Remote sensing is particularly important in forest monitoring because it combines many tools to better analyze the condition of forests.
Remote sensing methods solve the following problems in forestry:
- Forest mapping
- Measuring biophysical parameters of vegetation
- Obtaining biophysical (e.g., leaf area index, fractional vegetation cover, and plant height) and biochemical (e.g., leaf chlorophyll content and moisture content) vegetation characteristics
- Detailed examination of problem forest areas for changes
- Monitoring of anomalies over a time interval, based on image archives, maps, charts, reports, etc.
- Forest classification by species and natural growing conditions
- Modelling of emergency circumstances (fires, floods, felling).
Large- and medium-scale monitoring of the forest environment can be done in cost-effective ways using remote sensing and sensor-based analysis from aircraft or the ground. Higher quality sensors (higher resolution, spectral ranges) and data collection technologies are becoming increasingly available for both new Earth observation satellites, ground observation towers, and aircraft (manned and unmanned). Both individually and in combination, these different surveillance methods can provide valuable data for resource management or first-response actions to anomalous events.
EOSDA Forest Monitoring
EOSDA Forest Monitoring is a software developed specifically for forest owners, logging companies, forestry suppliers, research institutes, and other industry players. The instrument enables remote forest monitoring and management in one place based on satellite imagery analytics.
The platform offers access to all the necessary features needed to analyze forests and implement sustainable management practices. The users can detect and track deforestation, identify changes in forest health and productivity, analyze weather trends, monitor tree crop moisture levels and receive water stress reports to predict the risk of fires.
One of the most important features when it comes to forest monitoring is wildfire prevention and mitigation. EOSDA Forest Monitoring aids with that by allowing users to track temperature anomalies to respond accordingly and minimize the damage in case of fires.
Afforestation with EOSDA
Afforestation is essential when it comes to the reduction of CO2 emissions and climate change resilience. Businesses that aim to be sustainable are creating and supporting tree-planting initiatives worldwide. For example, Evergreen is an international tree-planting platform that sells certified trees to businesses and enables virtually donating trees to a third party.

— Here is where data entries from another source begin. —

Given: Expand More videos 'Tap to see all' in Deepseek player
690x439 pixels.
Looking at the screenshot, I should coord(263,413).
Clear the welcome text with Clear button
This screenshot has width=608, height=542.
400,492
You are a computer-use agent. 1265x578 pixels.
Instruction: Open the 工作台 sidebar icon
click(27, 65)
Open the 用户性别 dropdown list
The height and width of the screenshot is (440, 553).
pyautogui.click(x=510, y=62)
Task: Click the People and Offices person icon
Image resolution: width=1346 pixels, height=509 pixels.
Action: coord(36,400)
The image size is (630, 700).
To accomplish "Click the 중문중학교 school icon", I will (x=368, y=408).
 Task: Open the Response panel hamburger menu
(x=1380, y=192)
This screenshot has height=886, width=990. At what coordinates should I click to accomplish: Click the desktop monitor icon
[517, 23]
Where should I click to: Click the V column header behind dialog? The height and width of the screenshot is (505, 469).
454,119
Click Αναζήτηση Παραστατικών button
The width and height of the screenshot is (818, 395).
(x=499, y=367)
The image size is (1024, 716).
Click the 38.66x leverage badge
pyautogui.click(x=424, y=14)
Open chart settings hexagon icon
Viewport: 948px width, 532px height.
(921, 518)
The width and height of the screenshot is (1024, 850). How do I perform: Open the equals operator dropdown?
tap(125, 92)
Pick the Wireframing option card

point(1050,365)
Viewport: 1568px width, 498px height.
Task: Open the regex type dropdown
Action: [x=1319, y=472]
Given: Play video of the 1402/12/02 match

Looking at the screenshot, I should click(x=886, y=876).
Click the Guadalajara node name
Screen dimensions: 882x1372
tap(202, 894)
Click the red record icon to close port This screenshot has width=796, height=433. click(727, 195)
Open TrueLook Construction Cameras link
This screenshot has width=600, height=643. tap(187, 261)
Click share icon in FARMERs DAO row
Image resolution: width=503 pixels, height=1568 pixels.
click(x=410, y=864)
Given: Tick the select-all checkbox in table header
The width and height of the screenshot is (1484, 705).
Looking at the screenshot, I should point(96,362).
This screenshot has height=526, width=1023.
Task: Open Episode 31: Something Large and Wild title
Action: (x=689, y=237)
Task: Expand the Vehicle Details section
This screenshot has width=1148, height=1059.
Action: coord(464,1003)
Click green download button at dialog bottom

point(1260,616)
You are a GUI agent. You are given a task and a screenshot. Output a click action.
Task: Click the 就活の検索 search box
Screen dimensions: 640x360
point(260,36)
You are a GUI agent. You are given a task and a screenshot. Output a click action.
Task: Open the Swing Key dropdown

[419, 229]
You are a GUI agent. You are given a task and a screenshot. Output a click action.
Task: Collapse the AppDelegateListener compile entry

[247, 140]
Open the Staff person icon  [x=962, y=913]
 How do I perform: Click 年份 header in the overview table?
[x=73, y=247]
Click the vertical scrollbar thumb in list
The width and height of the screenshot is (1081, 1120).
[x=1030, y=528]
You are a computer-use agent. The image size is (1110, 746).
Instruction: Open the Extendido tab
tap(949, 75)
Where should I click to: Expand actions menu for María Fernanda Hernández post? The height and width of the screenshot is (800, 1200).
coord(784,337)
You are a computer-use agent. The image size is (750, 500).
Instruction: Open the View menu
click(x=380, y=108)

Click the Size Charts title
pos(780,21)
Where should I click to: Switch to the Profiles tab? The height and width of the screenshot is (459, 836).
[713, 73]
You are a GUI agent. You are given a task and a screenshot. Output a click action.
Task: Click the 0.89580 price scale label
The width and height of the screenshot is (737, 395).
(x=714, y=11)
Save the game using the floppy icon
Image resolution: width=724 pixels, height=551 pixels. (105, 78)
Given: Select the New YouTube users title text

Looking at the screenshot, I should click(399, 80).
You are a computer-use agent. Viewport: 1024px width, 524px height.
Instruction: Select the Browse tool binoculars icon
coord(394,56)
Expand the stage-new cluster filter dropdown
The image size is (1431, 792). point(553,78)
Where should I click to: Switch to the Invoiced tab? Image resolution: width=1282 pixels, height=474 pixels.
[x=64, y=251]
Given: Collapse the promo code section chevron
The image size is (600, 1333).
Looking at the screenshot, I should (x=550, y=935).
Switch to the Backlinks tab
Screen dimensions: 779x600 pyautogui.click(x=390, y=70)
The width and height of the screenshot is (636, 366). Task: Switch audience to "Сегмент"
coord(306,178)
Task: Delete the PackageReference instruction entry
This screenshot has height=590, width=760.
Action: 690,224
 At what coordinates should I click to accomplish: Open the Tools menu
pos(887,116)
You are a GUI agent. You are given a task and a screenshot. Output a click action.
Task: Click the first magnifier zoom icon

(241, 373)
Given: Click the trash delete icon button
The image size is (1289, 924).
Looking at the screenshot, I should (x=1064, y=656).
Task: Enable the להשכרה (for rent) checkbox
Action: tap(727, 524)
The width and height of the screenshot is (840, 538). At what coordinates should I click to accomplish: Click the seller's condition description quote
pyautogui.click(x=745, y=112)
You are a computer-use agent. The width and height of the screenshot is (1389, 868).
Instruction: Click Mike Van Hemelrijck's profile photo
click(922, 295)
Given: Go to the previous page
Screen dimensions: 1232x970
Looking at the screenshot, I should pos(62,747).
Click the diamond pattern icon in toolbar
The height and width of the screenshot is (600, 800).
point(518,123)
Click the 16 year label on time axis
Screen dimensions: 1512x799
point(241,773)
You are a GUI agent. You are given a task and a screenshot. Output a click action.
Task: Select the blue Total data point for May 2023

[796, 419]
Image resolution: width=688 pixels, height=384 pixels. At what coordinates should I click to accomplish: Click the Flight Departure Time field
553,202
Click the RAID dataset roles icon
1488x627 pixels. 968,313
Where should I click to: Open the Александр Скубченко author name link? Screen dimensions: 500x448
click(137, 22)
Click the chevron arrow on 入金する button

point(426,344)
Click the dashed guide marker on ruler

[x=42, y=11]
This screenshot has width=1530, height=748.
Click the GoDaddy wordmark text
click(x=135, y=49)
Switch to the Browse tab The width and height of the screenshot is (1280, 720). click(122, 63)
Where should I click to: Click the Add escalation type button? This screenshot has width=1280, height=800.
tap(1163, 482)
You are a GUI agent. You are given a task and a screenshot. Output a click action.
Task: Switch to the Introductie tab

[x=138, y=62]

Currently, the company provides tree planting in nine countries, and due to such vast geography, it has faced a need for a new way to ensure transparency for those who invest in the afforestation of distant countries and regions. And that way is to enable customers to check the progress and result of what they have been paying for. A digital forest monitoring tool is a perfect solution for that.
Using EOSDA Crop Monitoring, an online precision agriculture platform has enabled the observation of afforestation, fruit tree planting, and agroforestry projects across different countries.
Interested parties could track trees’ growth, identify negative changes in plant development, prevent diseases, detect infertile soil, and easily recognize areas with dense, moderate, and sparse vegetation or open soil to detect problem zones at different stages of tree growth.
This has allowed Evergreen to increase in retention rate by up to 15%, mark raising interest in a subscription model, and even offer satellite monitoring as a value-added service that significantly improves sales results.